As I mentioned in the overview, the largest cost in terms of time is the requesting each web page from the web server and downloading that file to disc. That’s why this file staging loop is a separate step from the parsing and transforming step. This loop can be as simple as two steps: get a list of URLs to process and process that list. If you don’t plan for problems, and plan for reprocessing, you’re in for a lot of pain. Let’s dig into these two steps and see how we can plan out our staging loop a little more completely.
Get a List of URLs to Process
If you’re lucky, the URLs you’re looking for will have an easily recognizable pattern to them.
If your source pages are formatted this way, all you have to do is come up with a way of determining the first and last for your series. There will be one other problem when you start processing. How do you handle the case where one of your URLs in your series has no data, or can’t be found on the server (Error 404)? We’ll address that in a future article. Determining the first URL in the series is usually the easy problem to solve. When you hit your source, often the first URL appears on the first page of results. All you have to do is make a note to yourself: this is the first URL. Finding the last is a little harder.
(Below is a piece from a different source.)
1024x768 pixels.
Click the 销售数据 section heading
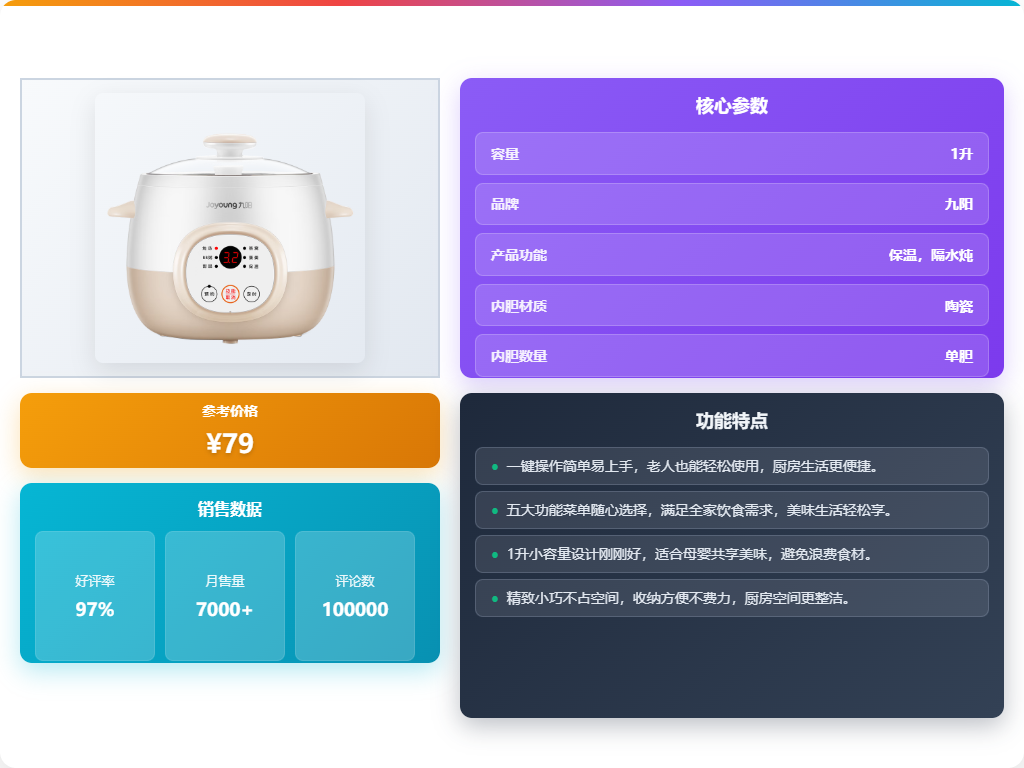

Many times, I’ll do a “blank search”. From the source server type nothing into the search box, and hit go. You’ll get a list of results, along with a list of how many pages in your results. From there, I simply click on the last page over and over until I truly get to the last record. Then make a note: this is the last URL. After learning to use HTMLAgilityPack (HAP), you could automate this process, and when records are added, simply add them to your list of URLs to process.
Another alternative is to simply guess at the last record. Take the example above for sourceServer.com. Let’s guess the last record is 50,000. Simply try to hit that URL: http://sourceServer.com/data/?recordID=50000. If you don’t get a 404 error, try again. You could also automate this guess as well. The problem is, what if 50000 isn’t defined, but 50001 is? Using this kind of guess will take several tries to figure out the true maximum URL. You’ll also have to determine how many sequential 404 errors, before processing gives up.
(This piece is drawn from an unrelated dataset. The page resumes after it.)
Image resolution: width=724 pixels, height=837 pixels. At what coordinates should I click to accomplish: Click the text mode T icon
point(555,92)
The alternative to guessing is the same method I use when URLs cannot be predicted. I start with a search. I’ll try to type nothing into the search box, then hit go. This won’t always work. Sometimes, the site will have a minimum length on the search terms. In those cases I try to search on terms that will return tons of results. Think about searching for “a”, “an”, “and”, “the”, or “of”. Get creative here. You’re looking for ways to perform searches to get as many URLs with the fewest searches.
Once you have your search(es) that get all the URLs, look at the results page. Most of them will give you some key pieces of information. Look for a number of results. If you see that the source server in question has 12,450 results for a blank search, you know how many URLs you expect to find. If you don’t get a number of results, you may find text stating “Showing results 1 – 25”. You now know how many results per page. So far every site I’ve sourced from will show a page navigation bar at the top, bottom, or both sides of a results page. It may not show how many pages total, but there is always a way to go to the next page. You could manually page through, or you can use HTMLAgilityPack to find that next page button, and traverse each page automatically.
Let’s say you have the worst case scenario, where you have to get a list of URLs that represent the pages of results, and then you need to search each of those URLs for a list of URLs for your records. In this case, you’ll have two staging steps. The first staging step will simply look for pages to pass on to the next step. The second will process URLs and save those to local disc.
How Do I Find URLs in a Page?
If you’re using Chrome, hit F12 to open developer tools. What you’ll see on the right side of your screen is the HTML that created the page you see on the left. If you’re not using Chrome, lookup how to “view code” from your browser. Most often this is Ctrl+U. The reason I like the dev tools in Chrome is I can explore the HTML. As I open nodes in the code, I can see what section of the page is created from that code. I’ll explore the code until I find the node that has the data I’m looking for. In this case, I’m looking for URLs to process.
In this case I see the URL for each page in my search results are listed in this one div with the class “col-75”. Let’s take a look at that div as a HTML node using HTMLAgilityPack. I’m going to use LinqPad, I really enjoy how it represents objects on screen by using Console.WriteLine. For this demo code I have already added a reference to HTMLAgilityPack.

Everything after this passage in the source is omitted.